EXCERPT:
-- start --

As I posted in "Detained on the strip" I personally believe there IS case law, as established in Hiible:

Phssthpok wrote:
.....In my pocket I carry only some cash and a BORSE.

Also, bear in mind that in HIIBEL v. SIXTH JUDICIAL DISTRICT COURT OF
NEVADA, HUMBOLDT COUNTY, et al.
where..

Petitioner Hiibel was arrested and convicted in a Nevada court for refusing to identify himself to a police officer during an investigative stop involving a reported assault.
SCOTUS held that :

Here, the initial stop was based on reasonable suspicion, satisfying the Fourth Amendment requirements noted in Brown.

Think about that for a moment....according to SCOTUS, absent "reasonable suspicion" of a crime (think: Terry v. Ohio) YOU ARE NOT EVEN REQUIRED TO PROVIDE YOUR NAME. Another SCOTUS quote:

Under those principles, an officer may not arrest a suspect for failure to identify himself if the identification request is not reasonably related to the circumstances justifying the stop.

If you get them to admit that you have not broken any laws that they are aware of, then Terry is NOT satisfied, and the identify statute cited in Hiible becomes moot. The protections of the Fourth MUST be satisfied by a VALID 'Terry' stop (read: reasonable, articulable suspicion that a crime has been, is being, or is about to be committed) for the Nevada statute to be lawfully enforceable.

-- end --

INFORMATION PROVIDED:
-- start --

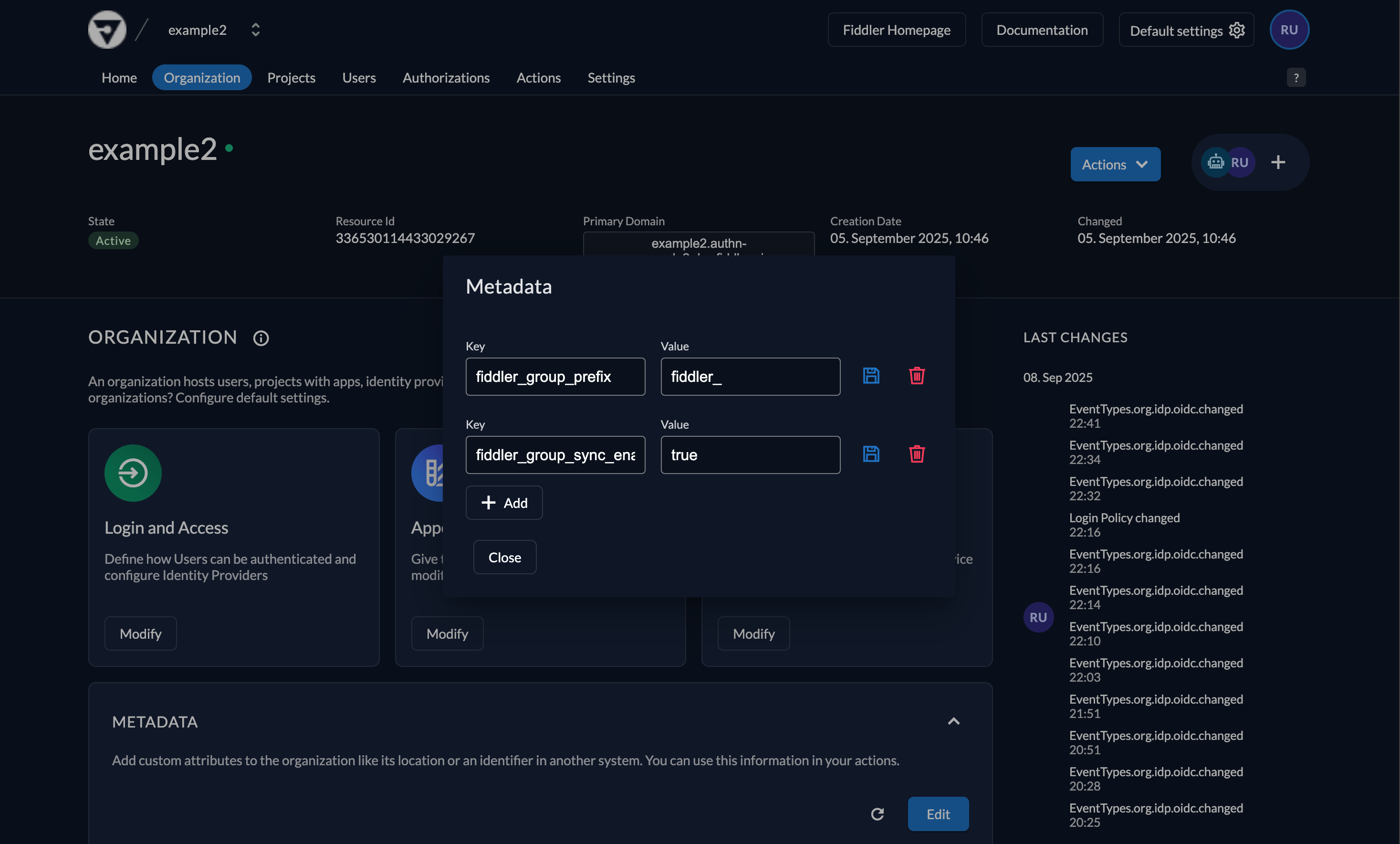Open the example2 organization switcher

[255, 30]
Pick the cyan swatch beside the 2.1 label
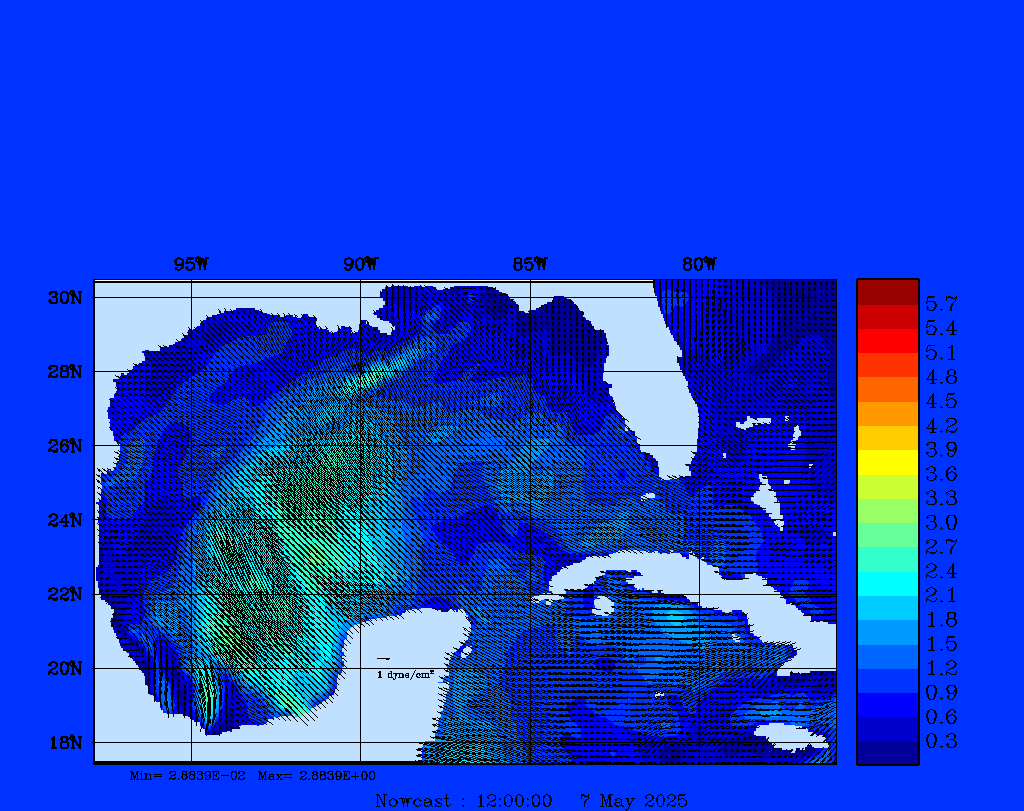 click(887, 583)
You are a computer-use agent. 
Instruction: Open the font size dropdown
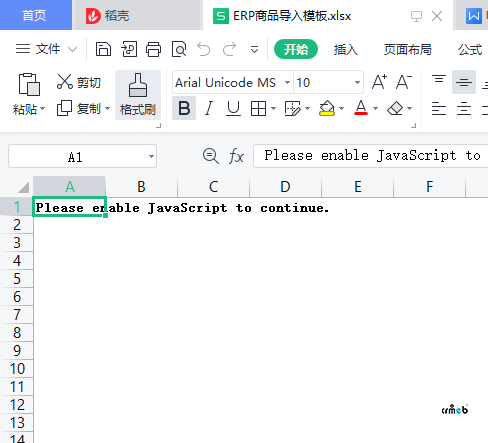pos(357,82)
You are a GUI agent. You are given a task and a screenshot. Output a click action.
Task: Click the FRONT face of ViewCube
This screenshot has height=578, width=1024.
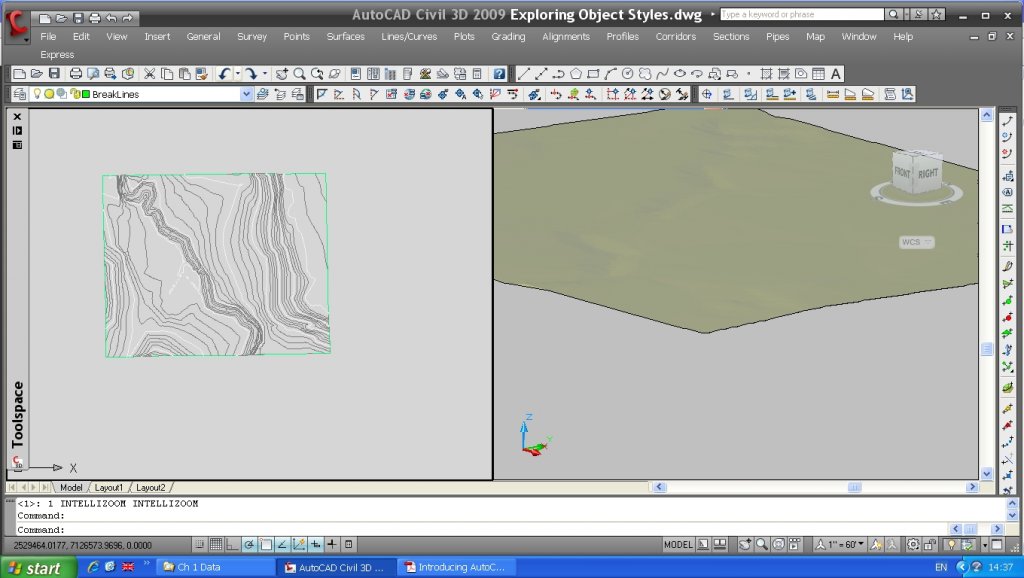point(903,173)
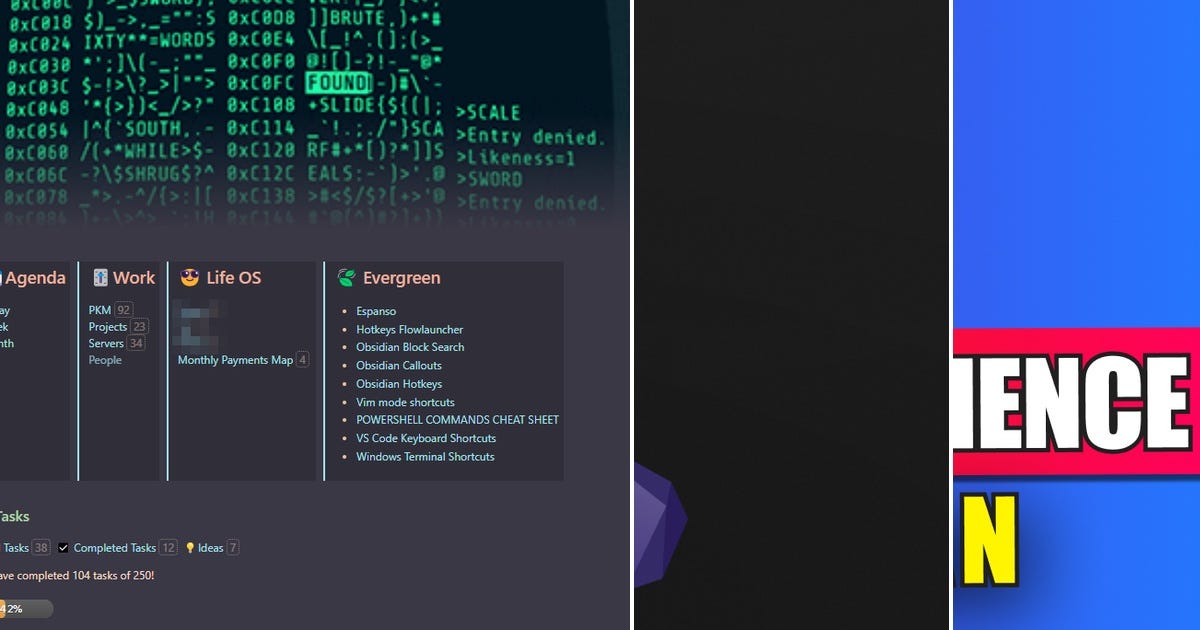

-- end --

SET TASKS:
(a) Please list every court case that the post on the Hiibel ruling names, using the names it gives.
(b) Render this sentence from the post on the Hiibel ruling into Spanish: "Petitioner Hiibel was arrested and convicted in a Nevada court for refusing to identify himself to a police officer during an investigative stop involving a reported assault."

RESULTS BY TASK:
(a)
- Hiibel v. Sixth Judicial District Court of Nevada, Humboldt County, et al.
- Brown
- Terry v. Ohio

(b) El peticionario Hiibel fue arrestado y condenado en un tribunal de Nevada por negarse a identificarse ante un agente de policía durante una detención investigativa relacionada con una agresión denunciada.